→ What you are asked to do
Count the lines in the items below that contain the string "icon", and reply with that number alone.

━━━━━━

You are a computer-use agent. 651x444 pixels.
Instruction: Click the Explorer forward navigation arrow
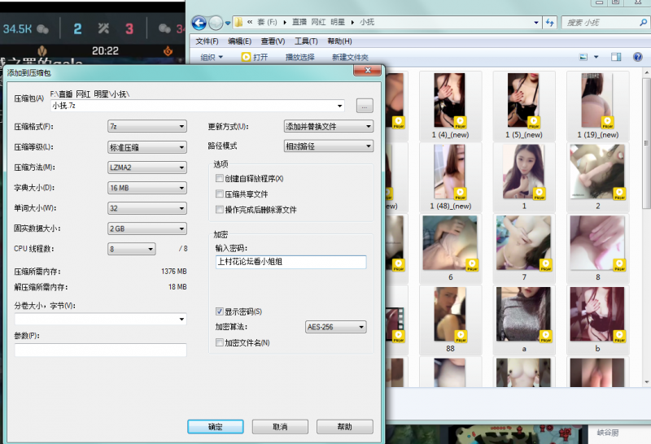[216, 22]
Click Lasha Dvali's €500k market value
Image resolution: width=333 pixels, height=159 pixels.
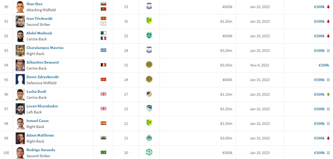click(319, 94)
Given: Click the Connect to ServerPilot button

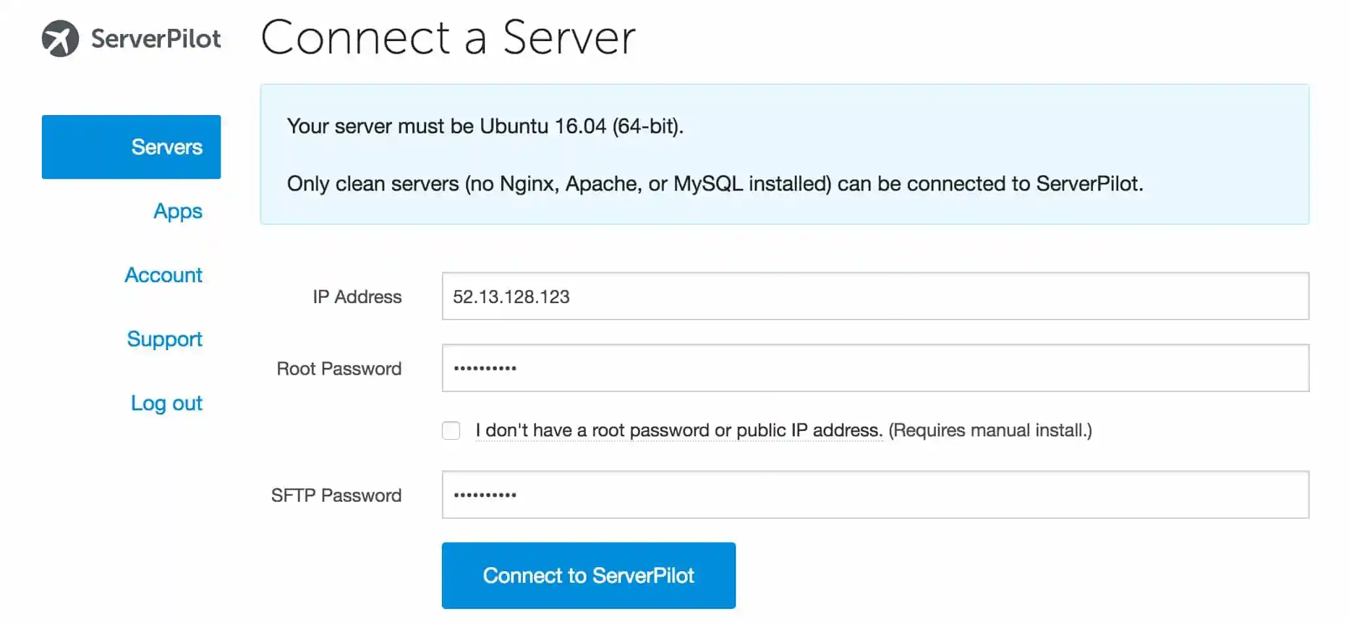Looking at the screenshot, I should (x=588, y=575).
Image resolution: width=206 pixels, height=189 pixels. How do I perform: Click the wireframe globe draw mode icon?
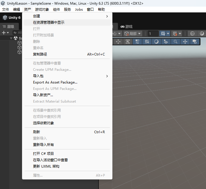point(192,34)

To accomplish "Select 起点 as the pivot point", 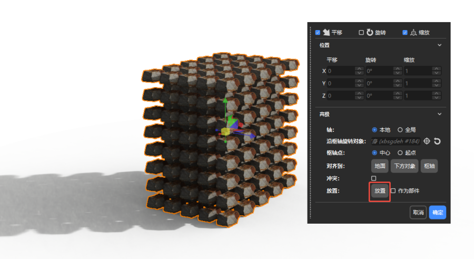I will tap(400, 152).
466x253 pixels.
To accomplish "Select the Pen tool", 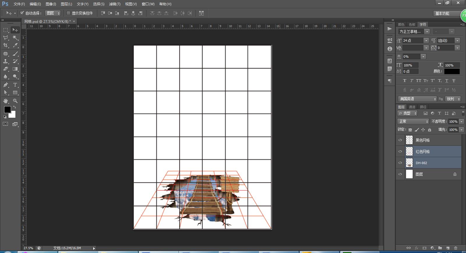I will click(6, 85).
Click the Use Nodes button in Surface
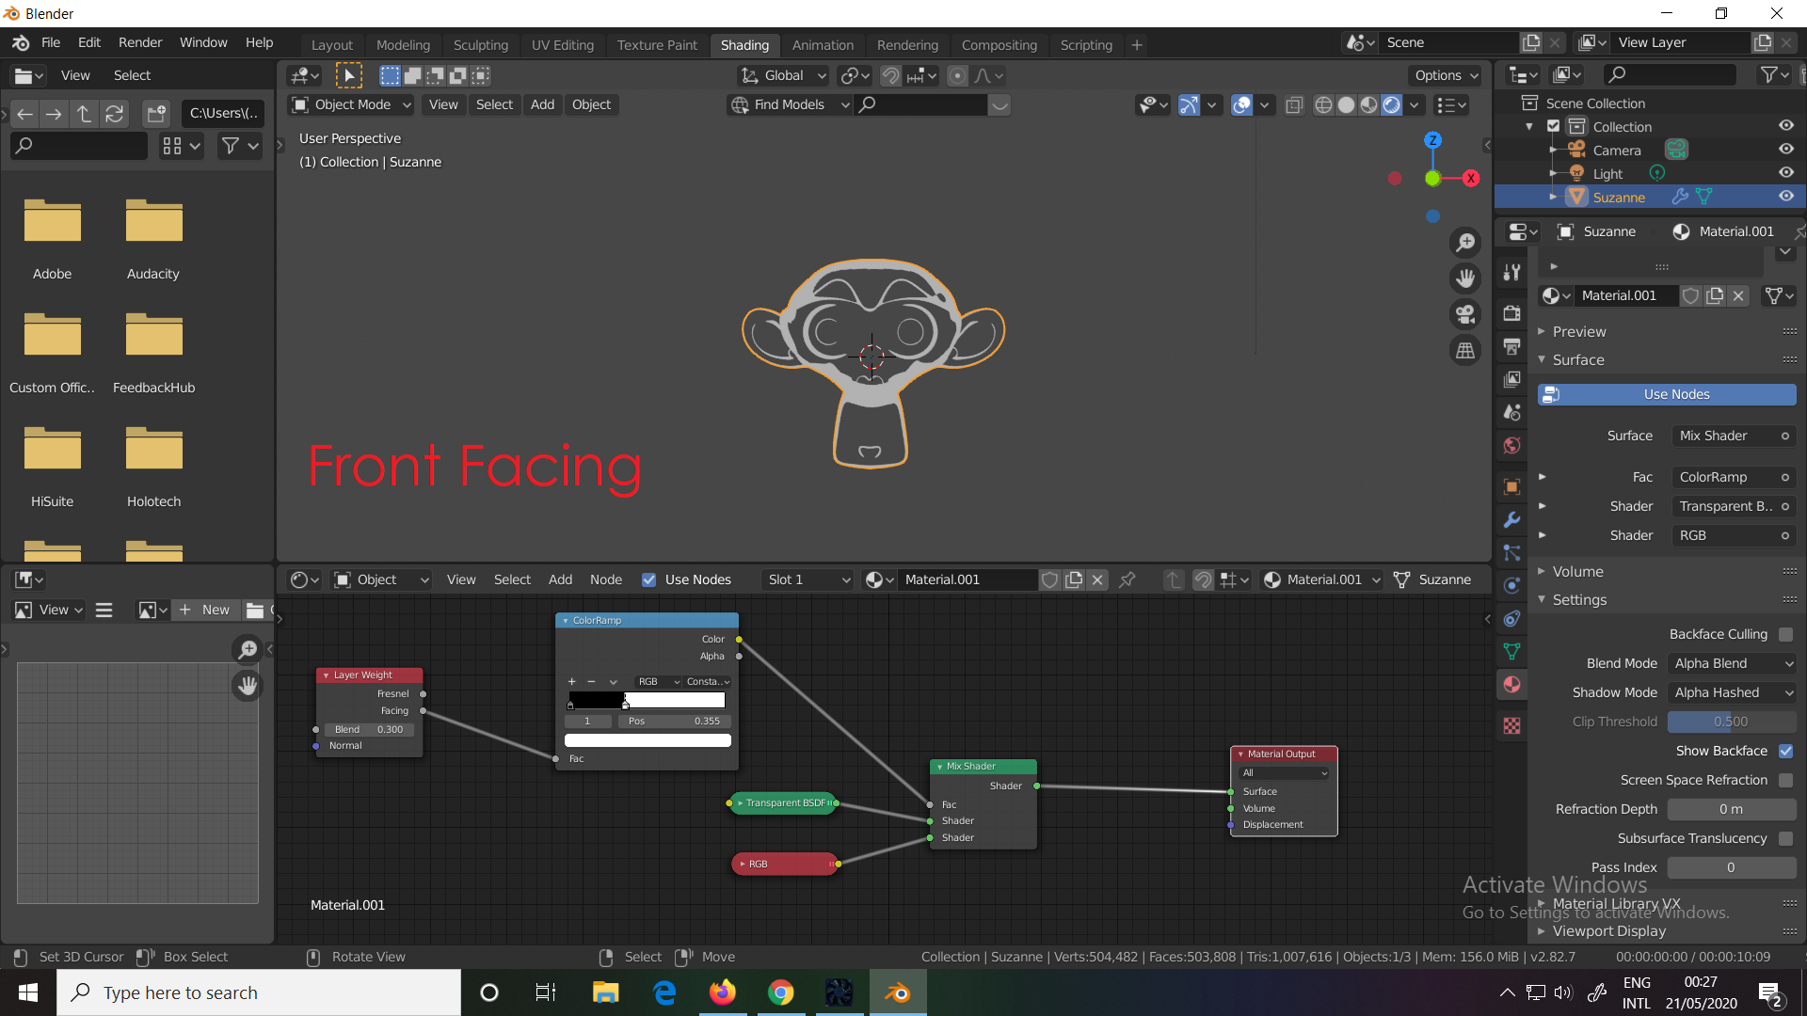 (1667, 394)
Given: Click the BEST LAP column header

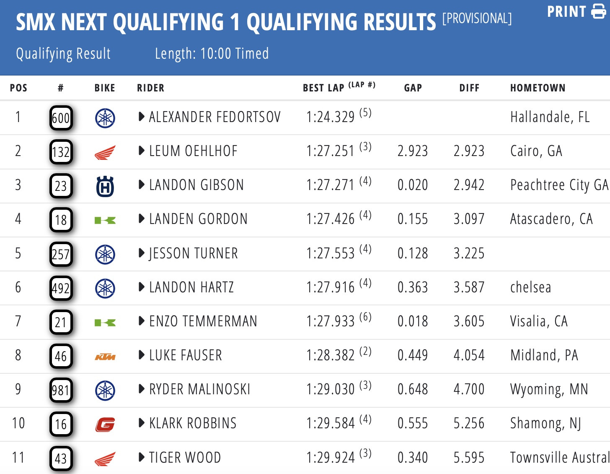Looking at the screenshot, I should click(323, 88).
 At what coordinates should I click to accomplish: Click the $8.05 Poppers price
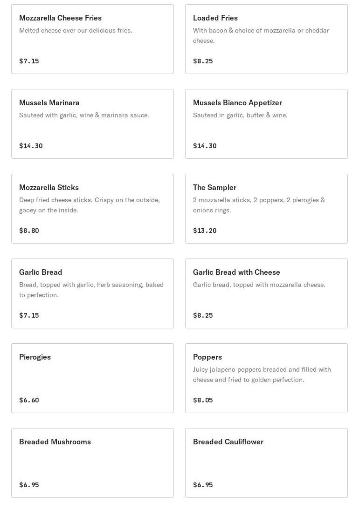tap(203, 400)
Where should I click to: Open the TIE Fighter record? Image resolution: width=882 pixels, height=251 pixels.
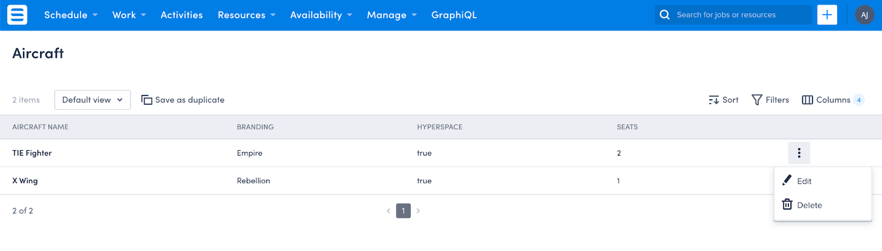click(x=32, y=153)
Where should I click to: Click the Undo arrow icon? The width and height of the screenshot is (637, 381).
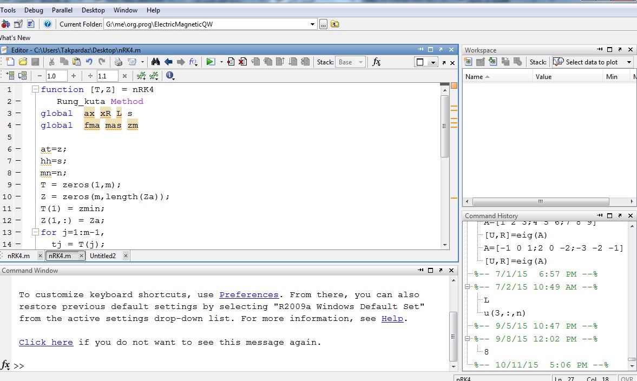[x=89, y=62]
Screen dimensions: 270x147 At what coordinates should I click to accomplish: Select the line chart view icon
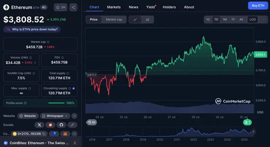pyautogui.click(x=135, y=19)
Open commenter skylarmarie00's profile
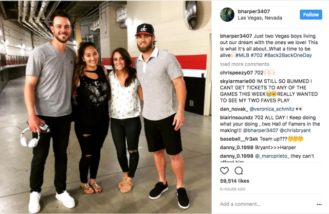Image resolution: width=329 pixels, height=214 pixels. [x=237, y=81]
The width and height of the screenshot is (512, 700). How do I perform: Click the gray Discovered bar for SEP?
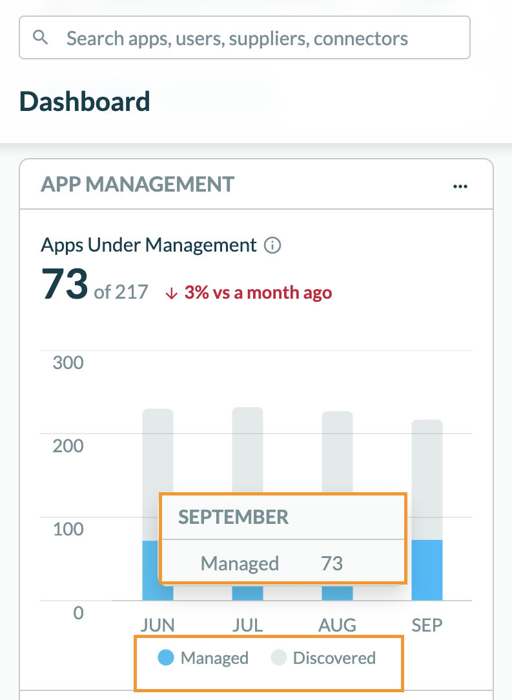tap(427, 479)
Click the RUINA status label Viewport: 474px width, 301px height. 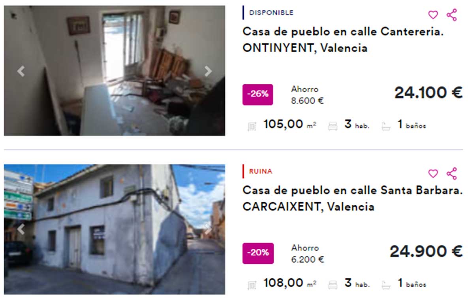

━━━━━━

→ Answer
3